Data items:
=-=-=-=-=

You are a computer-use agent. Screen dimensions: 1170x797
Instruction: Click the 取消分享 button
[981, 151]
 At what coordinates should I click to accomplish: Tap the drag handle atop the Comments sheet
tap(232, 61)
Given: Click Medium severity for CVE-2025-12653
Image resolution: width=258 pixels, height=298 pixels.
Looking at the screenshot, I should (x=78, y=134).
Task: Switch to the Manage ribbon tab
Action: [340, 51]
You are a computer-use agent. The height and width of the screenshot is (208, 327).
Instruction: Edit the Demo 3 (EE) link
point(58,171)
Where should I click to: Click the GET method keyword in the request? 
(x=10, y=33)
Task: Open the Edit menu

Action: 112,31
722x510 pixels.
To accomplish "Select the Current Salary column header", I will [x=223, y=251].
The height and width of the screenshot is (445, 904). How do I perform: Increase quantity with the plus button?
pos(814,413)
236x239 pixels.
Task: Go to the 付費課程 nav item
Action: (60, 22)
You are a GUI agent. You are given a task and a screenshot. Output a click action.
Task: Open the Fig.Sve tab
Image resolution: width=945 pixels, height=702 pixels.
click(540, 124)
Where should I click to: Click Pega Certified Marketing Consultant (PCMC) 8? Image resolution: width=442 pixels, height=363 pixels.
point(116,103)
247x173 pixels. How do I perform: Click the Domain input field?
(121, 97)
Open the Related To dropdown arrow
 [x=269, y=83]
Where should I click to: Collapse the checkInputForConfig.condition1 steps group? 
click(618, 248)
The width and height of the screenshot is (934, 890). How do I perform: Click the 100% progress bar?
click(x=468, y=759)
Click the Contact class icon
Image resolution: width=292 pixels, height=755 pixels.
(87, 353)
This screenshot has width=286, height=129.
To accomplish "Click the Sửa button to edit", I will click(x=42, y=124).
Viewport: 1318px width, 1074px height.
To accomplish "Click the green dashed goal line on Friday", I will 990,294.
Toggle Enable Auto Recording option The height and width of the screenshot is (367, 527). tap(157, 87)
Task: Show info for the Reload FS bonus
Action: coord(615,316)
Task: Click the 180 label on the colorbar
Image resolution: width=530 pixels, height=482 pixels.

=-=-=-=-=

What is being asked: Each line of the records that holds the word "will" should be copied out.

Task solution:
To accomplish "Select the Current Salary column header", I will [x=223, y=251].
To accomplish "Click the Sửa button to edit", I will click(x=42, y=124).
To accomplish "Click the green dashed goal line on Friday", I will 990,294.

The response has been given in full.